== THE TASK ==
Go line by line through the records below. Copy whichever lines contain the string "sidebar".

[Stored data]
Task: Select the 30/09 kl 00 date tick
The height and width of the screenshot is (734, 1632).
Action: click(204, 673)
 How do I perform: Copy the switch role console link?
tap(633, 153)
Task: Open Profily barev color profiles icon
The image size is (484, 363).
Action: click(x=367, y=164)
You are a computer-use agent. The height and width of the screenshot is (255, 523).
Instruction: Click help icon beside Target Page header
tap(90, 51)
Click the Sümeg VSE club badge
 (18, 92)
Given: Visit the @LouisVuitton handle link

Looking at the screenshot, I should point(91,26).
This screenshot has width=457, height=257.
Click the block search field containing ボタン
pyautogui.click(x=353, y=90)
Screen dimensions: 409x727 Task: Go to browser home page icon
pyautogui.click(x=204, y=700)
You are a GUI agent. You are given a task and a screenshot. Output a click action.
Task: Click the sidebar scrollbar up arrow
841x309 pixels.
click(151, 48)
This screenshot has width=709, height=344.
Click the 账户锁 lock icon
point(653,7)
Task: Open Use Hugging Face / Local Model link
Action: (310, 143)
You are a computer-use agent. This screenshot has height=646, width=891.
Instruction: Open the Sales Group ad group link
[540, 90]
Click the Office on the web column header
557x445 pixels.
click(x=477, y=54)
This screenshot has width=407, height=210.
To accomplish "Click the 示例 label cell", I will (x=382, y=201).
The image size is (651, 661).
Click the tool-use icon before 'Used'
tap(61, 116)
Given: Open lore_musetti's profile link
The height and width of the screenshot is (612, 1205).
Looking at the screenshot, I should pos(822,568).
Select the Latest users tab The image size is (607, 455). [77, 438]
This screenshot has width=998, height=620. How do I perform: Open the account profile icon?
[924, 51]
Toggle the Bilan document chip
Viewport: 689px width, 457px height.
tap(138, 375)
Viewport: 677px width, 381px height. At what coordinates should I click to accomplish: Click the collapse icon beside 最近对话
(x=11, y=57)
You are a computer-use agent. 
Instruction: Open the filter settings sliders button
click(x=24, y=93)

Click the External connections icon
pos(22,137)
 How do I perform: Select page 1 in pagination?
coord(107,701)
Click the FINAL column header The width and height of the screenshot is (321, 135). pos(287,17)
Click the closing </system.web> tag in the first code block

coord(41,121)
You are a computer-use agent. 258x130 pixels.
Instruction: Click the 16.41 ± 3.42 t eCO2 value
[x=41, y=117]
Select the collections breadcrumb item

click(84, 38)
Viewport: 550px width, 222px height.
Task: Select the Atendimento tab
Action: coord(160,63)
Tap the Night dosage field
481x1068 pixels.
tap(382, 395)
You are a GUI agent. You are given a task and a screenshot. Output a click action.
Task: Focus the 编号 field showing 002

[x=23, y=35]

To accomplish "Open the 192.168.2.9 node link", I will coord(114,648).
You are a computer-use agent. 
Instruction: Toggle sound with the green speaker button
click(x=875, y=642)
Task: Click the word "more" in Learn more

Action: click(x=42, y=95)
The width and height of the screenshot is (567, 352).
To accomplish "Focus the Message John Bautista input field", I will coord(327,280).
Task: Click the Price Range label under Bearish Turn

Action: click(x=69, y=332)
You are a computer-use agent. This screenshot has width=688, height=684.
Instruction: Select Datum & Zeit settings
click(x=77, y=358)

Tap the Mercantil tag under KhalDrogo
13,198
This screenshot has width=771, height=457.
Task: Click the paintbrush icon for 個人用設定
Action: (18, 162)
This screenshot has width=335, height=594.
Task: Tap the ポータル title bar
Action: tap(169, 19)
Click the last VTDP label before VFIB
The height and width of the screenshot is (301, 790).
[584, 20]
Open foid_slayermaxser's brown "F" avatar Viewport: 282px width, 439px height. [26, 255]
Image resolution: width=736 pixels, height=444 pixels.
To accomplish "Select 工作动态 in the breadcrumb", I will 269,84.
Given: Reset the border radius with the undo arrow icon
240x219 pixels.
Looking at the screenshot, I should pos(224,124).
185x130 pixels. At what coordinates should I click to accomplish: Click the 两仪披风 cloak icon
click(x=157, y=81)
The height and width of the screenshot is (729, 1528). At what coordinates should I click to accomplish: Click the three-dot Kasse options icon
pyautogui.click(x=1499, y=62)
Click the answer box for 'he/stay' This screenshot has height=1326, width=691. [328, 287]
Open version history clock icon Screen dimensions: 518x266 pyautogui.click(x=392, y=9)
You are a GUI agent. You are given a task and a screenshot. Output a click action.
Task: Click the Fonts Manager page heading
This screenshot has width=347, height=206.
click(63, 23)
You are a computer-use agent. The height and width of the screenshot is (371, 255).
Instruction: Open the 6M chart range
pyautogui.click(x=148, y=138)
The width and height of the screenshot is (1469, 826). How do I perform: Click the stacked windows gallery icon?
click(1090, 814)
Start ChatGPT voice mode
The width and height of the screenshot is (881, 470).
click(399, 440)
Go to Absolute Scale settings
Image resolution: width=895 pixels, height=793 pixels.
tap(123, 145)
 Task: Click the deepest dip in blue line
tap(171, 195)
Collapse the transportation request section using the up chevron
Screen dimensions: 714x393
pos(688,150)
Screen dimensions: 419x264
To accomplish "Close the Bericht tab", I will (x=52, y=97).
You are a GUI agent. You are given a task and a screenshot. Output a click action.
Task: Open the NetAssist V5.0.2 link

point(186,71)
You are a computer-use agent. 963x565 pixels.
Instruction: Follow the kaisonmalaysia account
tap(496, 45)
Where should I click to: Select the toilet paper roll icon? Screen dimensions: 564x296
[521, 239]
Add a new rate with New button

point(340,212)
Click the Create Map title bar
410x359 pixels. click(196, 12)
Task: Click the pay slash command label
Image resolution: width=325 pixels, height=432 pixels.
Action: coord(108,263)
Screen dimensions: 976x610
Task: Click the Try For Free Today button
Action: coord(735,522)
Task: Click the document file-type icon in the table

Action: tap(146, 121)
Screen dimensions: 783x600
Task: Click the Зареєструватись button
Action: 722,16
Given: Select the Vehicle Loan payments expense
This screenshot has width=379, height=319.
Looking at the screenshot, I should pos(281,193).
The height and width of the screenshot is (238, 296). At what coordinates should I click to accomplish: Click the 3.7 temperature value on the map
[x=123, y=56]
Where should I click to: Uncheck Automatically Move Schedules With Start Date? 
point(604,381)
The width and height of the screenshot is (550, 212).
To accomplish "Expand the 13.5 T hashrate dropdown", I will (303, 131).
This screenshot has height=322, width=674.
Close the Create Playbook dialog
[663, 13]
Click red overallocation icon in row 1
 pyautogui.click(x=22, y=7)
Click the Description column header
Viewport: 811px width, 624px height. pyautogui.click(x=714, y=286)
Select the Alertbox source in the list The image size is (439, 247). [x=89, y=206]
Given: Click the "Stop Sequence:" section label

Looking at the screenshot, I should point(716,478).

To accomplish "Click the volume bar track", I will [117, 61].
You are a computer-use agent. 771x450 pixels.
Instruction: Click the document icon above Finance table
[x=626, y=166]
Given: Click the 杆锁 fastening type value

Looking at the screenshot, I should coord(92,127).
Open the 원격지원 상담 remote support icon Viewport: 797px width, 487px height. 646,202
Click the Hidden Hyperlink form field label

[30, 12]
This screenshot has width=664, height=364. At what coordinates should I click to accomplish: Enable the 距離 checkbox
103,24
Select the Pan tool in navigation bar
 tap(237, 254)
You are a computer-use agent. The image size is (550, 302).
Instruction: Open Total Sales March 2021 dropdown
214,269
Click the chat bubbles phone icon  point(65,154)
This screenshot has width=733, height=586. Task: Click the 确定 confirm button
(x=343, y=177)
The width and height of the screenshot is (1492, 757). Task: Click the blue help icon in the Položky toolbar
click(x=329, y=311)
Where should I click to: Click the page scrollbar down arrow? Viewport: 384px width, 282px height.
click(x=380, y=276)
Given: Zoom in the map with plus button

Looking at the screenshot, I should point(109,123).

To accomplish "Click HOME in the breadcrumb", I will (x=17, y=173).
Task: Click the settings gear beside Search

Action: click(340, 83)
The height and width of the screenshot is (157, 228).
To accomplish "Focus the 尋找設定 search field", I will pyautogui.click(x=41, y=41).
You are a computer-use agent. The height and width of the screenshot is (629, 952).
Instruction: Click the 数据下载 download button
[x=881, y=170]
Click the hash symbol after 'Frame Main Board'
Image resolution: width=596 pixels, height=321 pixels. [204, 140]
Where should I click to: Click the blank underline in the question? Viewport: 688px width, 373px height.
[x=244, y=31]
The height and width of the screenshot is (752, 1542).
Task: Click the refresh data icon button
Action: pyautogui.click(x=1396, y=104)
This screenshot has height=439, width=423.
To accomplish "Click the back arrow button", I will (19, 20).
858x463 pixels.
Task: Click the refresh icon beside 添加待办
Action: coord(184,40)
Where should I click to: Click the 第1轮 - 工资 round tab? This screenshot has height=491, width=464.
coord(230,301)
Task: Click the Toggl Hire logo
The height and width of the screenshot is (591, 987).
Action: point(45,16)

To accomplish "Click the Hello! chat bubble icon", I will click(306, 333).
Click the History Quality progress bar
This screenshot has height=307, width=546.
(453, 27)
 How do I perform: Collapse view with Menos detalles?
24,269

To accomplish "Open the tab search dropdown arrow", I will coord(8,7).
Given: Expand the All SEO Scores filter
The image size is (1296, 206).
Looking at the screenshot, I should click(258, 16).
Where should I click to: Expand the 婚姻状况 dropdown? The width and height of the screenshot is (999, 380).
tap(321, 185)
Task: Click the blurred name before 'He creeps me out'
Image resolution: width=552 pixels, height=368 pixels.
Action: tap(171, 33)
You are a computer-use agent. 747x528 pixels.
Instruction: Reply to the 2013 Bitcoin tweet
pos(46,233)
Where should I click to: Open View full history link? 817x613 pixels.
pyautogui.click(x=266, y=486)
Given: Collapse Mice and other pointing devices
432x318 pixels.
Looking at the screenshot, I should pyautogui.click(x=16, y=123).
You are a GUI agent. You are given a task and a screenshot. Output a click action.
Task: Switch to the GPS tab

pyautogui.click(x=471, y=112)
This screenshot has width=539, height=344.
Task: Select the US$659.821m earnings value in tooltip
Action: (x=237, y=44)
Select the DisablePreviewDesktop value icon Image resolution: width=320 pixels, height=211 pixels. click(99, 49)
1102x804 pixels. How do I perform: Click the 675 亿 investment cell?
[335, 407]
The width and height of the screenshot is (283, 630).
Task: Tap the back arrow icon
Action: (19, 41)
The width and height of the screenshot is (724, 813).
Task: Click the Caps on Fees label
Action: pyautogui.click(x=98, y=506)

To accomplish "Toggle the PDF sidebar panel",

== OUTPUT ==
Task: Click the sidebar scrollbar up arrow
To accomplish "Toggle the PDF sidebar panel",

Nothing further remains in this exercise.